Pregnancy 101: How Many Weeks Pregnant Am I?
If you are or you think you might be pregnant, it is worth celebrating but it is rather confusing to know how many weeks you are already pregnant. This is because the weeks of your pregnancy are often calculated by doctors and midwives with 40 weeks being your expected date of delivery.
Medical professionals usually discuss pregnancies in terms of weeks instead of months because this is the closest to accurate evaluation of pregnancy progress and milestones that your pregnancy should experience.
On the average, pregnancies are expected to complete a total of 40 weeks or 280 days which is calculated from your last menstrual period – medically shortened to LMP.
Also, pregnancy is often equated to gestational age instead of fetal age development. Looking at this closely, the average gestational age is only 38 weeks after fertilization so this means you are two weeks pregnant during ovulation.
If you want to know how many weeks pregnant you are using the classic system, you can just count the weeks after your last menstrual period.
Fetal Age System: How many weeks pregnant am I?
There are times when medical professionals would talk in terms of fetal age or the ovulation system to determine the age of pregnancy in weeks since it is more precise than guessing you ovulated 14 days after the first day of your LMP.
Fetal aging system determines the actual age of the baby – the number of weeks since fertilization.

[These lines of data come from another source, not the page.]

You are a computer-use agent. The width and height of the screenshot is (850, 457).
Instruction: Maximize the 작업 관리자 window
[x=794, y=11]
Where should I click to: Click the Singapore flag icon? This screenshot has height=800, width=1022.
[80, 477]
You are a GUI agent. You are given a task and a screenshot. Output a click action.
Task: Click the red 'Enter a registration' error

Technological advancements like ultrasound made it possible to accurately test ovulation and determine fetal age easily so a better estimation of the number of weeks is achieved.
If you have shorter or longer cycle than the average 28 days, the standard gestational age system cannot match where your baby needs to be so fetal age will prove to be more accurate.
There are three trimesters for pregnancy occurring 12 weeks each. The three trimesters will represent the various stages of pregnancy in terms of what is expected women are going to experience and the progress of the baby.
How far along am I will my pregnancy last?
The primary reason why women want to know the number of weeks they are pregnant is because they want to know how long they will still carry the baby.
Naegele’s rule is the traditional way of estimating delivery dates. This rule states that you need to add seven days to the first day of LMP and calculate nine months after the month of LMP.
Example: First day of LMP is November 18. Add 7 days to this date so it becomes 24. Count 9 months from November so you will arrive at EDD of August 24.
The rule assumes that a woman has the regular 28-day cycle.
However, despite the simplicity of this calculation only 3-5% of babies are born on their expected due date, which is often frustrating.
Commonly, babies are born at 40 weeks and 3 days. Statistically speaking, overdue is more common than early delivery.
Many professionals would claim that babies can be born healthy anywhere from 37 to 42 weeks after their LMP. In fact, more than 90% of babies are being born between 37 and 41 weeks of gestation. About 8% of babies are premature – born before 37 weeks of gestation and only 0.5% of babies are born before 32 weeks.